Je voudrais prendre de la hauteur. Juste assez pour sortir la tête de l'eau quand mes poumons se remplissent de ce liquide amer. Je voudrais qu'on me voie comme une personne fiable, mais surtout, je voudrais me voir comme une personne fiable. Je voudrais traverser ma vingtaine en respirant et entamer la trentaine dans le même état d'esprit. 

J'ai peur de transmettre mes peurs, mes angoisses à mes enfants alors je dis ne pas en vouloir parce que j'ai peur d'être un mauvais père. J'ai peur du monde qui m'entoure. Je le regarde et il ne m'aspire plus confiance. Je me demande en permanence si j'y suis encore en sécurité quand j'entends certains balancer leur haine sans retenue. Est-ce que j'ai vraiment envie d'apprendre à mes gosses de composer leurs vies avec la haine des autres ? 

Je voudrais tellement ne plus voir le monde que de mon point de vue. Je me sens coupable de me sentir mal, presque égoïste d'admettre que je ne vais pas toujours bien. Comment soigner ce que l'on ne veut pas confesser ? Est-ce que je suis une bonne personne ? Pourquoi ça fait plus d'une décennie que j'ai l'impression de faire une crise d'adolescence ? Pourquoi mes questions sont anxiogènes pour moi et pour les autres ? Pourquoi je ne parle pas ? Pourquoi je ne pleure pas ? Suis-je normal ? Pourquoi je blesse les hommes qui entrent dans ma vie et essayent de m'aimer ? Est-ce que j'ai déjà aimé ou j'aime l'illusion de l'amour ? Suis-je si égoïste pour les garder dans ma vie alors que je ne les aime pas ? 

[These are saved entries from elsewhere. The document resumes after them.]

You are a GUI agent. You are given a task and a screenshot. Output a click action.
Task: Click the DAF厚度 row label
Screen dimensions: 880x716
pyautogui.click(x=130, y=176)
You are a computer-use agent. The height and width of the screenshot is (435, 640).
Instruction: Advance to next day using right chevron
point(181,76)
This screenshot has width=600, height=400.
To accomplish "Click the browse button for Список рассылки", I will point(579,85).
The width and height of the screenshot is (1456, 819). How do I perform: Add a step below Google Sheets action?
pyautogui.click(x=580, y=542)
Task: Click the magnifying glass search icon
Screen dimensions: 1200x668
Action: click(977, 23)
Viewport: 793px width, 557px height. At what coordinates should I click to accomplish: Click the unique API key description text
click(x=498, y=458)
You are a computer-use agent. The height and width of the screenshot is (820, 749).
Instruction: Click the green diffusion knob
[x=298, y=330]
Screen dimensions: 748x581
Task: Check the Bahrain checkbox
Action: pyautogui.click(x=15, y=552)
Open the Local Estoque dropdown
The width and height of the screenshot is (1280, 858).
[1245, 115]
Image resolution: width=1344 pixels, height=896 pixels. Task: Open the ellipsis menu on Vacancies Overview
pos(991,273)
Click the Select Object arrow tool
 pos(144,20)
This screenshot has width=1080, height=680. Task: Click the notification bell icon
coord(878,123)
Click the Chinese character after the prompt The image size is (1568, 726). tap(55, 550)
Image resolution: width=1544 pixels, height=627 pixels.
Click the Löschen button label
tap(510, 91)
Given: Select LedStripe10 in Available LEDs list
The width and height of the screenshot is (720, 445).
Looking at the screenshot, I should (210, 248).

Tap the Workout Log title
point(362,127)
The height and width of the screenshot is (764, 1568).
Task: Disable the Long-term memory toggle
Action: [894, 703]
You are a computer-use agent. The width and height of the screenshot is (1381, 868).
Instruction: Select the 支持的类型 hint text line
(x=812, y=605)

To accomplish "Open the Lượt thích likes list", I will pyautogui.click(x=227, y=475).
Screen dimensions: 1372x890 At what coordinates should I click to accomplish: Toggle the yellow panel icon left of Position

Est-ce que je suis toxique pour eux ? 

Pourquoi je chiale dans ma chambre chaque fois que je réalise que j'ai pas pris la route que j'espérais après le lycée ? Suis-je devenu aussi pathétique que les adultes de mon adolescence ? Jusqu'où je suis médiocre ? Est-ce que je peux tomber encore plus bas ? Pourquoi ma génération me parait si malheureuse et emprisonnée ? Suis-je le produit de leurs erreurs ? Jusqu'où va ma culpabilité dans ma déchéance ? Est-ce que j'ai encore des rêves ? Pourquoi on ne rêve plus ? Ça veut vraiment dire quelque chose encore, être « célèbre » ? 

À tout moment, je lâche ma vie, mon boulot et je me lance dans des études de médecine comme le voulait mon père. 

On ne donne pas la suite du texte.